Rill erosion results from the concentration of surface water (sheet erosion) into deeper, faster-flowing channels. As the flow becomes deeper the velocity increases detaching soil particles and scouring channels up to 30cm deep. Rill erosion represents the intermediate process between sheet and gully erosion.
- Particular concern in raised bed cropping systems
- Concentrated flow is able to detach and transport soil particles
- Channels form up to 30cm deep
- Intermediate process between sheet and gully erosion.
Prevention and Control
Once runoff has been initiated, rill erosion can be prevented by either reducing flow velocity, or hardening the soil to erosion.
Reducing Flow Velocity (settle suspended particles)
Flow velocity can be reduced by either reducing the flow volume or roughening the soil surface. Increasing surface roughness through the use of grassed waterways and grassed filter strips causes entrained soil particles to fall out of suspension. Flow volume can be reduced by not allowing sheet flow to accumulate. Techniques such as ripped mulched lines and contour drains prevent runoff building up enough volume and speed to detach and entrain soil particles.
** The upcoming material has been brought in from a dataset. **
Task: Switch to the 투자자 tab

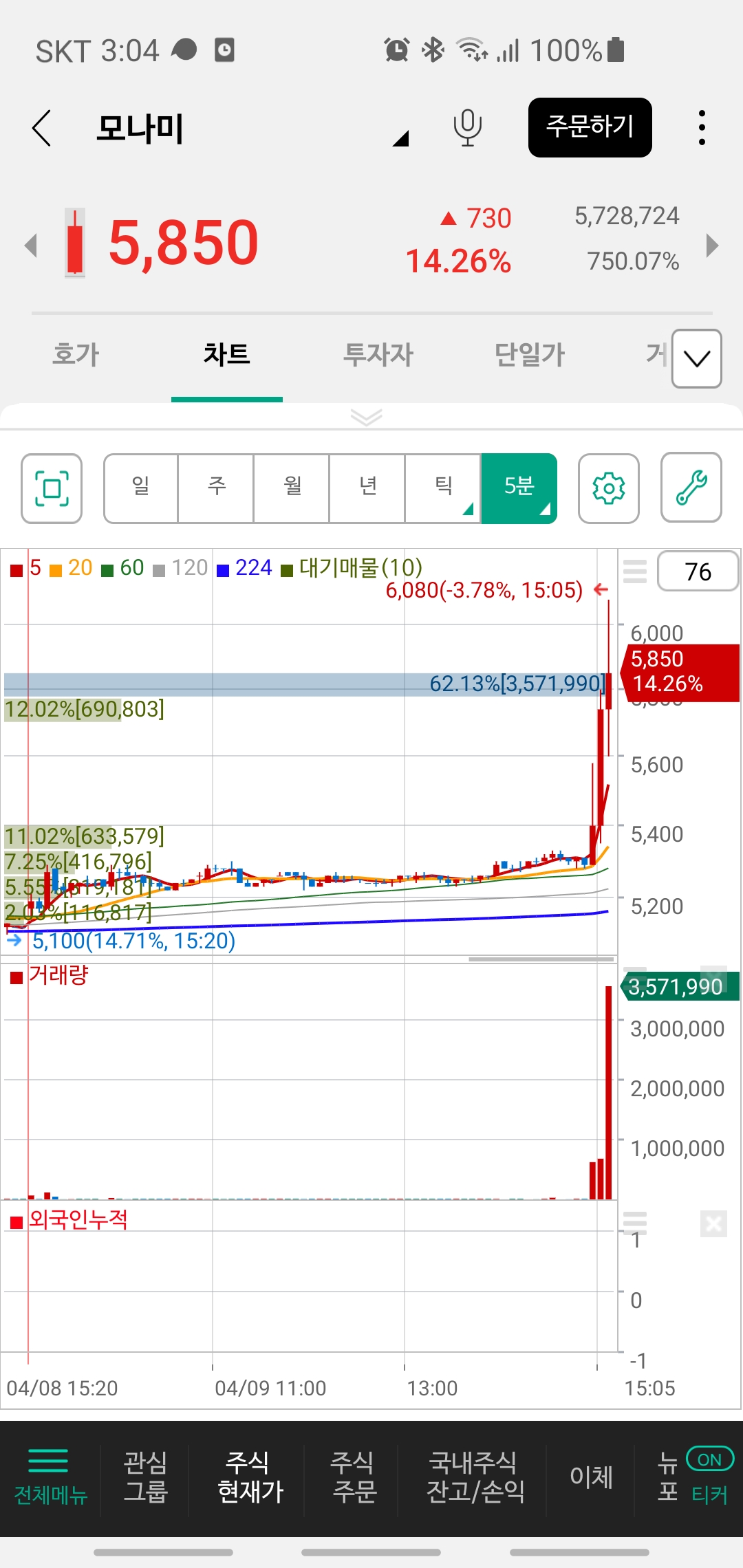Action: click(378, 355)
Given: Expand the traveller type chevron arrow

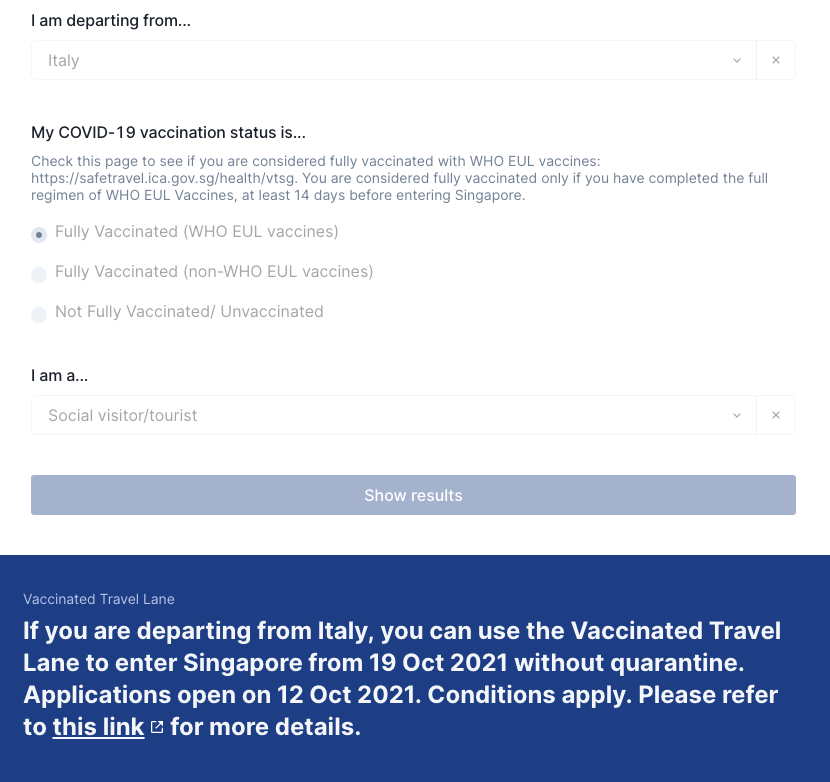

- Rough surface, ie grassed waterways, grass filter strips
- Breaking the slope length, ie contour drains and ripper mulcher lines.
Hardening Soil Surface (prevent detachment)
Where options to reduce runoff volume or velocity are limited, surface soils may be protected from scouring by hardening the surface.
- Compact surface soils
- Paving and concrete lining
- Rock rip rapping.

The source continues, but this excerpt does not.